> [Provided text]
|---|
Alphabet Inc.’s Google is investing an additional $9 billion in Virginia through 2026 to enhance cloud and AI infrastructure across the state, marking the latest in a series of big tech investments in US data centers.
The money will go toward building a new data center in Chesterfield County and expanding existing campuses in Loudoun and Prince William counties, the company said Wednesday in a blog post.
A slew of major technology companies are rushing to build data centers in the US, citing a need to sustain the massive AI boom. They’re also showing that they are making investments domestically amid President Donald Trump’s nationalist policies to propel the US to the forefront of the global AI race.
Google’s commitment to expanding AI infrastructure follows similar commitments from other technology companies, with Microsoft Corp., Amazon.com Inc., Alphabet, and Meta Platforms Inc., expected to spend hundreds of billions this year altogether, much of it on AI-related expenditures. Google raised its annual capital expenditures guidance by $10 billion to $85 billion in its last quarterly earnings report.
It can take as many as seven years to power up a new data center in Virginia, which is home to many of them. The company has not committed to a timeline for its Chesterfield data center to be operational, a spokesperson said in an email, adding that data center projects typically take 18 to 24 months to complete. Dominion Energy Inc. will be its power partner.
|---|
> [Given data]

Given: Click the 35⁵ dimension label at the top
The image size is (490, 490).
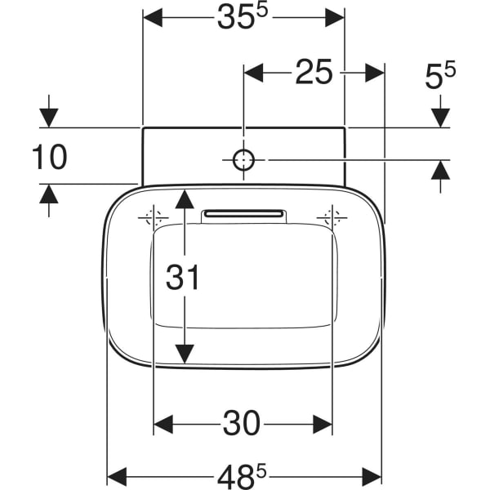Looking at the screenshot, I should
|---|
> [Exercise details] Write out the stretch of the article on Google's Virginia investment from "Google’s commitment to" through "its power partner.". The listing has no connection to the article on Google's Virginia investment.

> [Answer to this exercise]
Google’s commitment to expanding AI infrastructure follows similar commitments from other technology companies, with Microsoft Corp., Amazon.com Inc., Alphabet, and Meta Platforms Inc., expected to spend hundreds of billions this year altogether, much of it on AI-related expenditures. Google raised its annual capital expenditures guidance by $10 billion to $85 billion in its last quarterly earnings report.
It can take as many as seven years to power up a new data center in Virginia, which is home to many of them. The company has not committed to a timeline for its Chesterfield data center to be operational, a spokesperson said in an email, adding that data center projects typically take 18 to 24 months to complete. Dominion Energy Inc. will be its power partner.